May 2020 Citizens’ Advisory Committee Meeting co-hosted with Group for the East End, with guest speaker Rusty Schmidt, President of Long Island Native Plant Initiative (LINPI). Click here for native plant resources from LINPI.


Seagrass Bio-optical Model for the Peconic Estuary

Understanding the threats for eelgrass and suitable areas for its restoration.


Alewife Migration in Grangebel Park Fishway Spring 2019 & 2020

The Peconic Estuary Partnership, in coordination with the NYSDEC, Seatuck Environmental Association, Cornell Cooperative Extension of Suffolk County and the Town of Riverhead monitored the Grangebel Park Fishway during the Spring 2019 and 2020 Alewife migration season to record the number of Alewife traveling up the Peconic River to spawn in freshwater habitat. See the video for a view of Alewife moving up the fishway and through the camera view!


PEP Talk – Sustainable Fishing with Haskell’s Seafood

Captain Peter Haskell of Haskell’s Seafood tells us how the health of the Peconic Estuary is important for his business and provides sustainable fishing practices that protect our bays for the future.

La Importancia del Estuario Peconic

We created a video in Spanish (with English subtitles) about the importance of the Peconic Estuary.

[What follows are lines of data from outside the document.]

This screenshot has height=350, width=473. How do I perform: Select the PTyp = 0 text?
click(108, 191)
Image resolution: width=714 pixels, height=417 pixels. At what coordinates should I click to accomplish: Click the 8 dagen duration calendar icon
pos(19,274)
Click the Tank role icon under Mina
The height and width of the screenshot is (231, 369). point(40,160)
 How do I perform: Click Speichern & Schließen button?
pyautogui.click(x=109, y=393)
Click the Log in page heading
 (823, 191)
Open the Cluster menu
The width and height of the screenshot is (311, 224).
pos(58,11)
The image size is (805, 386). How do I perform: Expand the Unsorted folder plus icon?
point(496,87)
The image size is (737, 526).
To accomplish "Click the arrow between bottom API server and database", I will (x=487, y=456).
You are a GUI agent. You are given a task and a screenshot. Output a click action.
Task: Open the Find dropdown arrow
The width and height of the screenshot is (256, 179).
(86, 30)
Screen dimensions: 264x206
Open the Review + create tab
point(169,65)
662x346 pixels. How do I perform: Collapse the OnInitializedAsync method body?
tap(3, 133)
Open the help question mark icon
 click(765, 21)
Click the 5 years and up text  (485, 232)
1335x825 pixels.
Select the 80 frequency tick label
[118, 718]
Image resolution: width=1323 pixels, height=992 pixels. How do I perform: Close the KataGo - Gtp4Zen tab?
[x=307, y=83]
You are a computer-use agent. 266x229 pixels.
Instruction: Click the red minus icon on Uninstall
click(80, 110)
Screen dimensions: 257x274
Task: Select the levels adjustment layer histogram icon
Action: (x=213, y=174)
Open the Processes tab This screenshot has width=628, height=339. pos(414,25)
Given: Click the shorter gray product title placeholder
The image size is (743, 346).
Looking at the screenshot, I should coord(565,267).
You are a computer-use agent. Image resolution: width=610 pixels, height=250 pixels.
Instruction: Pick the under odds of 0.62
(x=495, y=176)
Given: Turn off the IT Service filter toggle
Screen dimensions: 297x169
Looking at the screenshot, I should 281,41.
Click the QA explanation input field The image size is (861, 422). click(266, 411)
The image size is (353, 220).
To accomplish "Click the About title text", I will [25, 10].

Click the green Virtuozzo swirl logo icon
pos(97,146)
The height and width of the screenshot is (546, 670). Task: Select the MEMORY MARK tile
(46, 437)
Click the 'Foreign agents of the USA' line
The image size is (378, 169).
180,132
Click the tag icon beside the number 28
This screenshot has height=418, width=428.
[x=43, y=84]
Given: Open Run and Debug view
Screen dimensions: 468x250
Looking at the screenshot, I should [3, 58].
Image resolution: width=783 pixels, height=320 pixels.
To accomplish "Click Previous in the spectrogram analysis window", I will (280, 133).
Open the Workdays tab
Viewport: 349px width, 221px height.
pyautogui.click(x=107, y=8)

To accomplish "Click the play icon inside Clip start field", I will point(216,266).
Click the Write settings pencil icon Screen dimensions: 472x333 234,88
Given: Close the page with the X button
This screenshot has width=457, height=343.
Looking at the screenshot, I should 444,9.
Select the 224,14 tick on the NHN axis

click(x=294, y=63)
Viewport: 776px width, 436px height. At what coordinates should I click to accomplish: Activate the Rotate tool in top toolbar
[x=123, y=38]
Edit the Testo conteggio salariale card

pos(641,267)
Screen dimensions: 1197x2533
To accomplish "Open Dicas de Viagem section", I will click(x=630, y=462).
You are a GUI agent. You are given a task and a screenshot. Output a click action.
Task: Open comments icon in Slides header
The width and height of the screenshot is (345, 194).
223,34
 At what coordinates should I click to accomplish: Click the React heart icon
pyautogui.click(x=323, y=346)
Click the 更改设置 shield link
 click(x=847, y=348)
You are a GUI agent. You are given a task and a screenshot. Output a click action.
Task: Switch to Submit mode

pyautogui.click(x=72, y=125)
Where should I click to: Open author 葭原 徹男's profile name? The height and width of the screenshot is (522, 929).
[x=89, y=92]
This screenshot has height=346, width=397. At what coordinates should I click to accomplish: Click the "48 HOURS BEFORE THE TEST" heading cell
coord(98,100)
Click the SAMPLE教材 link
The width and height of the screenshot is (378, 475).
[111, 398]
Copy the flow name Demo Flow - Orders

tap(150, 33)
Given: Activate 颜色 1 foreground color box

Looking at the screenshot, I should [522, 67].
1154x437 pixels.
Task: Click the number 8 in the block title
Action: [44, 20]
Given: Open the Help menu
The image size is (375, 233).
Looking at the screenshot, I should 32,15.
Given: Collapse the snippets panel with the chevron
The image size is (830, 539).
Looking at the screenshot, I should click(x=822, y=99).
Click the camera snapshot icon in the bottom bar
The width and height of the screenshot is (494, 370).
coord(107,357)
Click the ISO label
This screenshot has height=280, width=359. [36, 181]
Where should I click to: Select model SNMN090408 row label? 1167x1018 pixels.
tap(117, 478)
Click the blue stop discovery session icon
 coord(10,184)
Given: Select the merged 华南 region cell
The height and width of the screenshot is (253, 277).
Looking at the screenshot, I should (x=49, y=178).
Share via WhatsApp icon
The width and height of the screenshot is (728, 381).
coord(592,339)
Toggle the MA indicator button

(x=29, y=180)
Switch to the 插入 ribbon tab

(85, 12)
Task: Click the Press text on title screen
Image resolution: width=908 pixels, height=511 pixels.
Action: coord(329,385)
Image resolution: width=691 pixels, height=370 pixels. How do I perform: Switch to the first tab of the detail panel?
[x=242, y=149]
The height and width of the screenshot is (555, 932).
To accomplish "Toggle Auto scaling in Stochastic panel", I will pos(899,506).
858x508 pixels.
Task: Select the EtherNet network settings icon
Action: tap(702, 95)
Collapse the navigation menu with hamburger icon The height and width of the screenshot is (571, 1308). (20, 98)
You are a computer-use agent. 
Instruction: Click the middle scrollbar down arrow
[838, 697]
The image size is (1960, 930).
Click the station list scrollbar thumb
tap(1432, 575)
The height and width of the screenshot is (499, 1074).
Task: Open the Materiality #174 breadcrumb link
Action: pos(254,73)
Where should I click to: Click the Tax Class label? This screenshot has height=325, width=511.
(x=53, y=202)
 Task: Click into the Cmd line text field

Check it out! Hemos creado un video en español (con subtítulos en inglés) sobre la importancia del estuario Pecónico. ¡Échenle un vistazo!

PEP Talk – National Estuaries Week

PEP Citizen Science

PEP Citizen Science (Español)

A Fly Over the Peconic River

Peconic Estuary Partnership – Getting to know our estuary!

Alewife at Woodhull Dam

Woodhull Dam, is located on the Little River, a tributary of the Peconic River. This dam currently prevents the largest population of river herring on Long Island from reaching critical spawning habitat.  Approximately 50,000 – 80,000 fish spawn below the dam each year in a stalled effort to reach upstream habitat.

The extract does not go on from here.